Every single pilot raised his hand and stepped forward. And that’s just a reflection of the Jordanian Armed Forces. And it was the same discussion that I had when you went into Afghanistan. I went to our special forces and to our soldiers, “How do you believe our commitment to fighting the extremists in Afghanistan?” And everybody was raring to go. So the Jordanian army wants to go after.
So from that point of view, I think the morale is high. The Jordanians, politically, militarily are in a very good place. But where we suffer from is poverty, unemployment. The economy is struggling, mainly because of large number of refugees.
CHARLIE ROSE: I’m going to come to that. Just one question…
KING ABDULLAH: So what keeps me up at night is the economy, poverty and unemployment and our people suffering because of the refugees.
CHARLIE ROSE: The commitment to the refugees, in one second. You saw the president of Egypt recently, Abdel [Fattah] Sisi. He felt compelled to take strong action against the Muslim Brotherhood. The Muslim Brotherhood is a factor in Jordan? Do you feel compelled to take action against them?
KING ABDULLAH: Well, no, we haven’t. I mean they’re an official organisation. We had invited them to be part of the process at the beginning of Arab Spring. They were the first political organisation that I actually talked to at the start of Arab Spring. They made their demands very well known. They wanted to change the constitution. They wanted a higher Constitutional Court. They had a list of things, all of which we had done, by the way. They wanted a national dialogue committee, so that they could talk about reform. That was set up. They were asked to be part of the national dialogue. And then they refused to. Because at that point, don’t forget, Arab Spring was started by young men and women that wanted change. It was then hijacked by the Muslim Brotherhood, which was an organised political society.
So they’re the ones that took over from the youth that wanted change. And at that point in Egypt, if you remember, the youth were replaced by the organised Muslim Brotherhood. And a decision was made, unfortunately, by them that staying in the street was a better way of going because they thought Jordan was going to fall. Jordan, if you remember our history, we’ve been through many, many crises over many, many decades. It’s not by accident that we’re still here, and we’re still strong.
CHARLIE ROSE: If it’s not by accident, it’s because of what that you’re still here and still strong.
KING ABDULLAH: I think because of our people and because of the relationship that the country has with its leadership and because we’re all a united family. So we’ve been written off for I don’t know how many decades. I think my father, His Late Majesty, has been presented with the same sort of questions that you just raised; so I think we’re unified. We’re strong.
CHARLIE ROSE: Do you approve of what Sisi’s doing in Egypt?
KING ABDULLAH: Any person who is in that position, with the challenges that he or she would have, I would commend them. The set of challenges that he has to do to really help his country are unbelievable. And the main thing that he’s trying to do is bring back stability to Egypt. We need Egypt. Egypt is the lynchpin of the Middle East.

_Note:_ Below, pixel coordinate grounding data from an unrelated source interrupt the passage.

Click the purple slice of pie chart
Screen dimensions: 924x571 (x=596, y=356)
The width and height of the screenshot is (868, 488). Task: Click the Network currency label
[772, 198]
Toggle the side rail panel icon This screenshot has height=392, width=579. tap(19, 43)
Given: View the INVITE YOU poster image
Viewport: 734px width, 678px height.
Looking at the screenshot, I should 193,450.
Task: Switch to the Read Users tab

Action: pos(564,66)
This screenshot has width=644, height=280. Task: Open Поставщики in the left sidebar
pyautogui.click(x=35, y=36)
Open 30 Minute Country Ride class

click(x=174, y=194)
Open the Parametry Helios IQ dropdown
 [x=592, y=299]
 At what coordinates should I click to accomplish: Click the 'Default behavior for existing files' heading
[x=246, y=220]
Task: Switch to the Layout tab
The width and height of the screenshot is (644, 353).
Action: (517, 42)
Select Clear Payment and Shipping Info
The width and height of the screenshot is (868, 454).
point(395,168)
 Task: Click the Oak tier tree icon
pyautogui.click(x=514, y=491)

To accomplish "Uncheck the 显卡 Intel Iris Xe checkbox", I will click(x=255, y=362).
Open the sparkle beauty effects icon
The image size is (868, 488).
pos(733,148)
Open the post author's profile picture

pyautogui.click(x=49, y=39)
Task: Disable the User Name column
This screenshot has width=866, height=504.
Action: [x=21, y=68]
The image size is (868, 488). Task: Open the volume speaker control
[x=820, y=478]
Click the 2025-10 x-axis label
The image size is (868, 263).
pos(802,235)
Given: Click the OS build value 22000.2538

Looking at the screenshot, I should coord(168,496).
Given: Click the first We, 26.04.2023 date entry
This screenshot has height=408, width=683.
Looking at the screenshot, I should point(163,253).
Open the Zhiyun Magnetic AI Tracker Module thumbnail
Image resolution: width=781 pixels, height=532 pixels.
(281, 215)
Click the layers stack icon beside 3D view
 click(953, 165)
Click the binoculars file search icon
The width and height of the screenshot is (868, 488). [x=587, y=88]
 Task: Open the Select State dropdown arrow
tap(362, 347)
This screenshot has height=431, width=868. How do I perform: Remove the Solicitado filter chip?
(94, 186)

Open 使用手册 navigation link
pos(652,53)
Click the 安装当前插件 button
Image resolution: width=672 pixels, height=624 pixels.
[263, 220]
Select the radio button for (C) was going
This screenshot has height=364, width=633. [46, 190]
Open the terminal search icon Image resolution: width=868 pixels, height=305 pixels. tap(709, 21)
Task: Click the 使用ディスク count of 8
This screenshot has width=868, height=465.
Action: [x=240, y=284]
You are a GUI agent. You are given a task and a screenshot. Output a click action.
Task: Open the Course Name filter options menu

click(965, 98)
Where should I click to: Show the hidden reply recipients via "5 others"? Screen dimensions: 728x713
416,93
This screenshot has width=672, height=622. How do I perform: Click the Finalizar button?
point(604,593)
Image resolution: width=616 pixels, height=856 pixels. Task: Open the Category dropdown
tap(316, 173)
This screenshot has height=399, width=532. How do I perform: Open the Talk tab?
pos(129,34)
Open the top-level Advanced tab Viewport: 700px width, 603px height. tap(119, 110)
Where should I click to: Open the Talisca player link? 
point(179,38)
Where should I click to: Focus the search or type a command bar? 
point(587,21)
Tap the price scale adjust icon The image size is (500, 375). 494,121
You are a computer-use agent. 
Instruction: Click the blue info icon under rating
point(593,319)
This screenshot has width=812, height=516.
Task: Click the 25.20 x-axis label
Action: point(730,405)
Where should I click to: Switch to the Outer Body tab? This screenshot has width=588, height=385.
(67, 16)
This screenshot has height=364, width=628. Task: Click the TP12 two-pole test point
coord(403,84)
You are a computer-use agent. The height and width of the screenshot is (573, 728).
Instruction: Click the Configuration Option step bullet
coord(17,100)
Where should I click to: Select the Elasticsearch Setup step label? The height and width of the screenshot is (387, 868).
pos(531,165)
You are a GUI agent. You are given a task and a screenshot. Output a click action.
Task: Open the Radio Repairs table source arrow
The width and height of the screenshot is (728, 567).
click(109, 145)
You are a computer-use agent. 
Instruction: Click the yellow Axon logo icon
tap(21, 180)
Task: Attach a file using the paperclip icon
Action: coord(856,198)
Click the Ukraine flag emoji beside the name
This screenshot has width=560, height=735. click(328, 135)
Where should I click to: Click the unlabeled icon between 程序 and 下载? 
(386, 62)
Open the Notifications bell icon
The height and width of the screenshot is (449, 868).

CHARLIE ROSE: The lynchpin of the Middle East.
KING ABDULLAH: Yes, it is. You know, they say Um El Dinya, they’re the center of the Middle East for many, many reasons, historically, culturally, religiously. And we all need Egypt. I believe that he is bringing strength to his country. He brings stability to his country.
The economy is a major challenge for him. But at the same time, he has to deal with instability in Sinai, which we we’re all trying to help him on. He is on one of the largest borders of Libya. We’re all talking about our concerns in Syria and Iraq. Imagine what his problems are, facing Libya and what he has to deal with. So all of us have to stand by the Egyptians and by him because he’s got so much on his plate. When I worry about my challenges, and I think what he has to go through, I mean.
CHARLIE ROSE: I want to turn to Israeli and Palestinian issues. But before that the refugee question. You have a million and a half refugees.
KING ABDULLAH: We have 1.5 million refugees (over 20%) of our population in the past year and a half. Almost 90% are outside of refugee camps, so a very small portion is in refugee camps. The rest are all across the country. This affected our schooling system, our healthcare. Our school systems have now regressed to going back to double shifts to be able to make up.
CHARLIE ROSE: What’s the economic measurement of this, what that has caused?
KING ABDULLAH: Well, your country has been so gracious and so magnanimous in helping us out with its aid program. So please, my appreciation to the United States. I wish the rest of the international community could be as helpful. But with this year’s budget the donor aid only covers something like 29%. So we still have a shortfall of $1.9 billion just to cover the refugees out of our budget of over $16 billion.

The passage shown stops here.